The UK’s data protection authority has been warning the behavioural advertising sector for well over two years that it is out of control. The ICO has done nothing to stop the tracking and targeting industry from abusing Internet users’ personal data in order to manipulate their attention — at least not in terms of actually enforcing the law against offenders and preventing what digital rights campaigners have dubbed the “biggest data breach in history.” Indeed, complainants who filed a petition on the subject in September 2018 are suing it for its inactivity against real-time-exploitation bidding’s of personal data.
However, today, Elizabeth Denham, the UK’s (outgoing) information commissioner, released an opinion in which she cautions the sector that its old illegal tactics will not work in the future.
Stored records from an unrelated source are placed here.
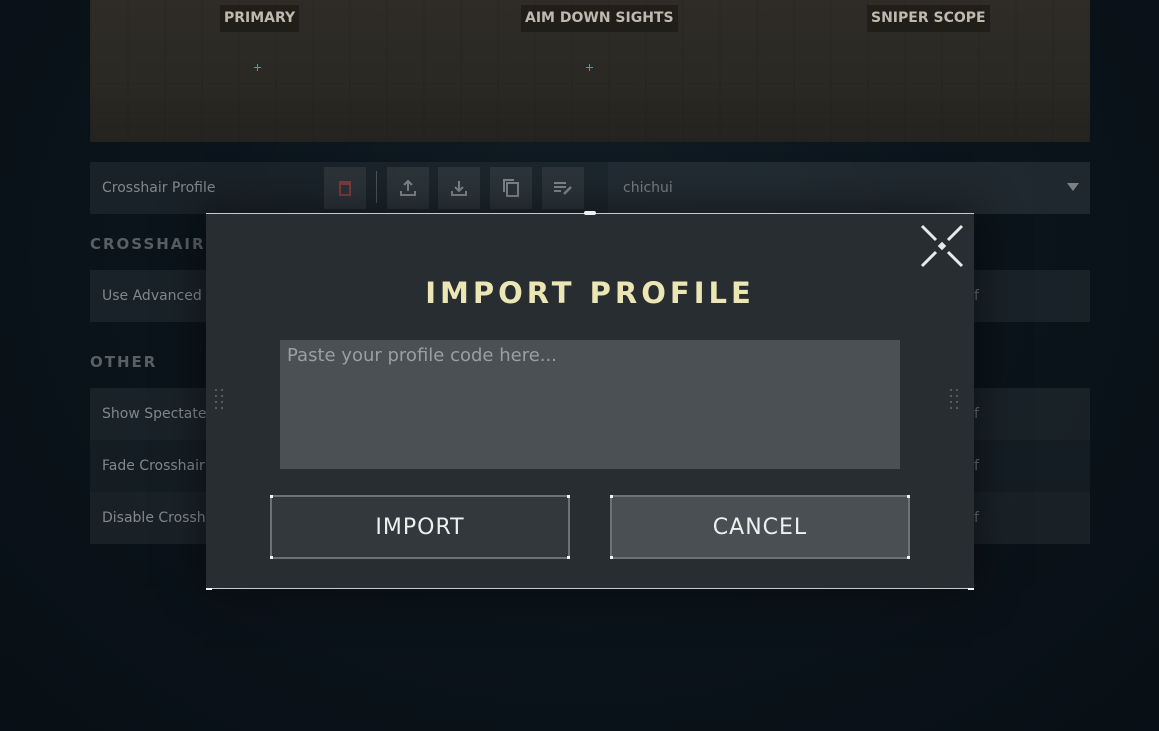 This screenshot has width=1159, height=731. What do you see at coordinates (590, 68) in the screenshot?
I see `crosshair-reticle-ads` at bounding box center [590, 68].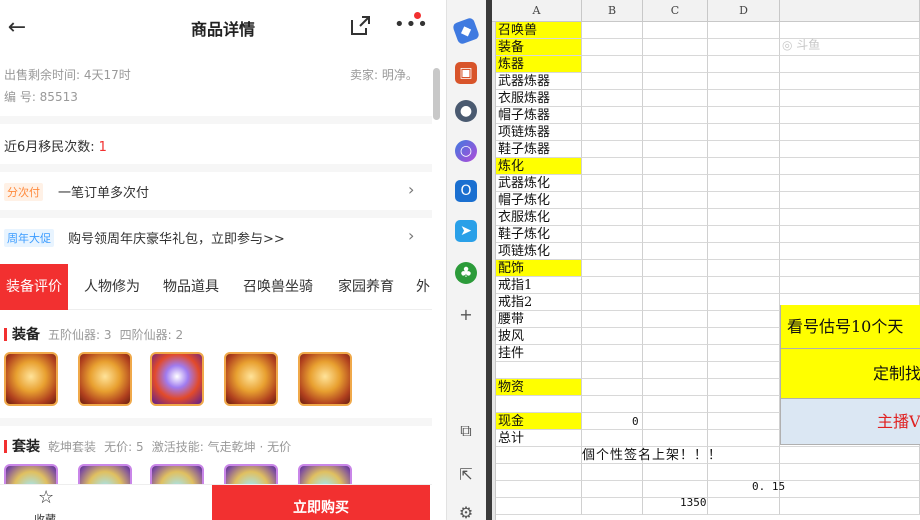 The height and width of the screenshot is (520, 920). What do you see at coordinates (539, 302) in the screenshot?
I see `cell-row-label: 戒指2` at bounding box center [539, 302].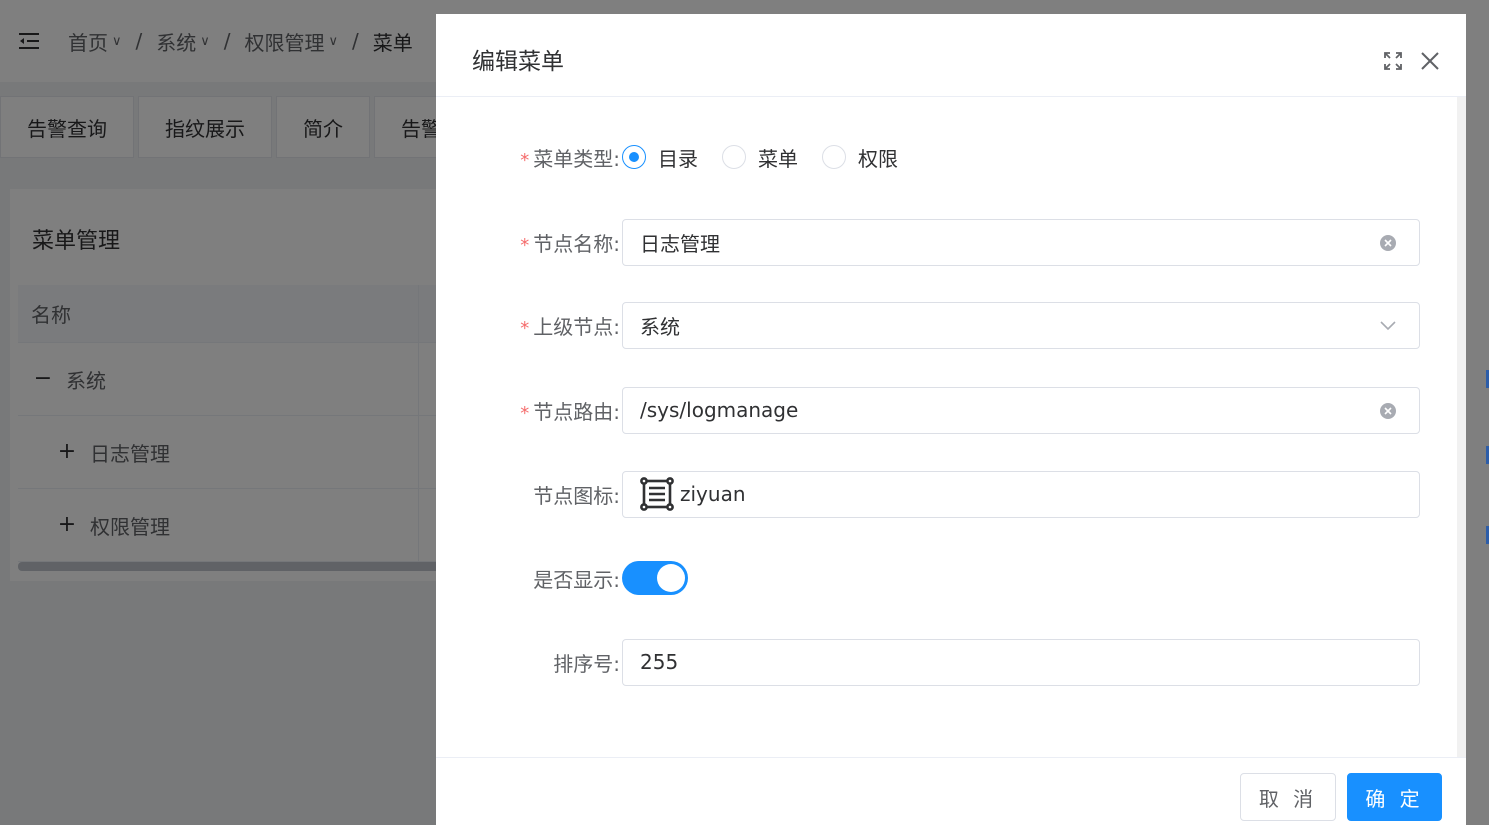 This screenshot has height=825, width=1489. I want to click on ziyuan-icon, so click(657, 494).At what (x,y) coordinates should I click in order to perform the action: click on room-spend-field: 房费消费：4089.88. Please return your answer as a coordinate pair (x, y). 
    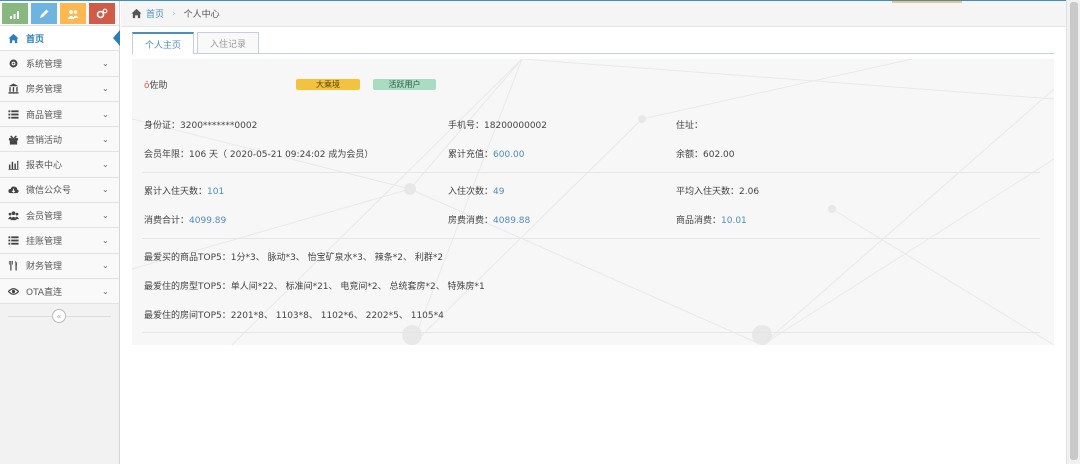
    Looking at the image, I should click on (490, 221).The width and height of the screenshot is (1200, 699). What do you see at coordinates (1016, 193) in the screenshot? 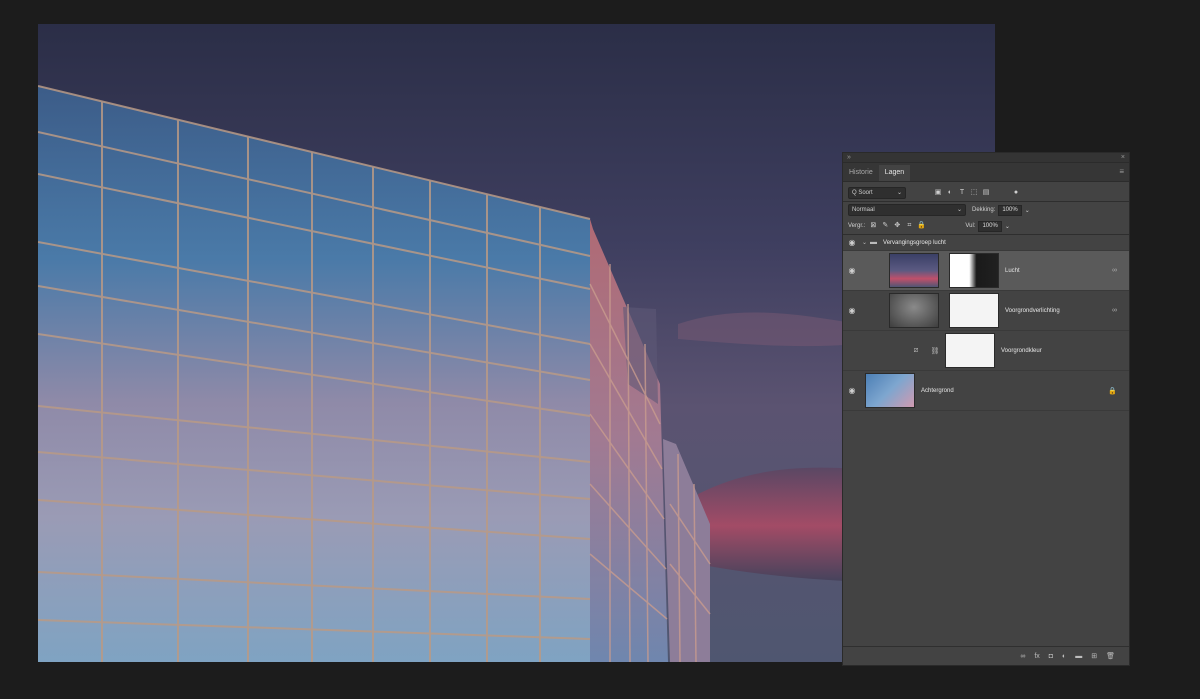
I see `filter-toggle-icon: ●` at bounding box center [1016, 193].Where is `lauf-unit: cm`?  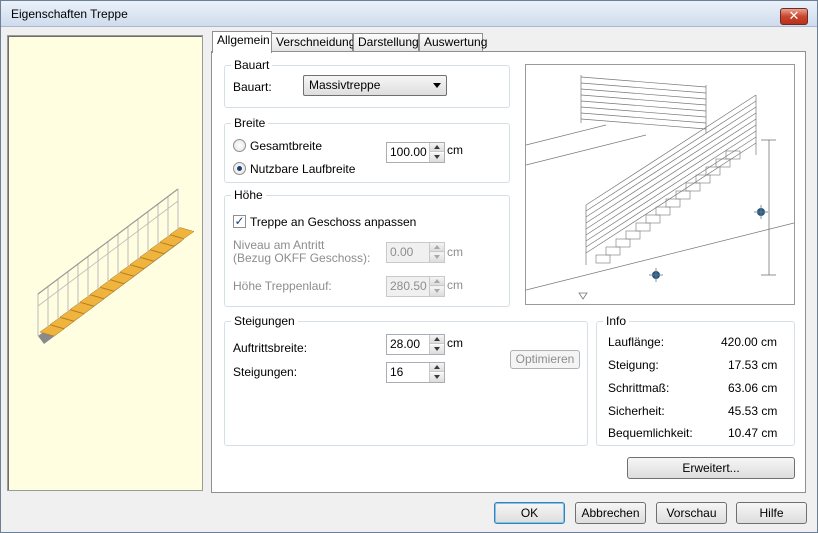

In order to preserve people’s privacy online, new forms of advertising must adhere to a set of “clear data protection criteria,” she argues.
Given an anticipated judgment by Belgium’s data protection authorities on a key sector permission collection tool, the timing of the opinion is intriguing. (In addition, because the UK transferred the General Data Protection Regulation into national law before Brexit, existing UK data protection standards are based on the same principles as the rest of the EU.) The IAB Europe warned earlier this month that it expects to be found in violation of the EU’s General Data Protection Regulation, and that its so-called “transparency and consent” framework (TCF) has failed to deliver on either of its promises.
However, this is the ICO’s latest’reform’ missive to rule-breaking adtech. Denham is just restating requirements derived from standards already in place in UK law – requirements that would not need to reiterate if her agency actively enforced the law against adtech violators. However, she has always liked the regulatory dance.
As she prepares to leave office, this latest ICO salvo appears to be more of an attempt by the outgoing commissioner to claim credit for broader industry shifts, such as Google’s slow-motion shift toward phasing out support for third-party cookies (aka, its ‘Privacy Sandbox’ proposal. Which is actually a response to evolving web standards such as competing browsers baking in privacy protections); rising consumer concern about online tracking and data breaches; and a big rise in the use of blockchain technology.
Denham could have taken meaningful enforcement action long ago if she had wanted to. Instead, the ICO has chosen to make only a cursory statement on embedded adtech’s systemic compliance issue. In addition, ultimately, to wait and hope for future compliance whiles the breach continues.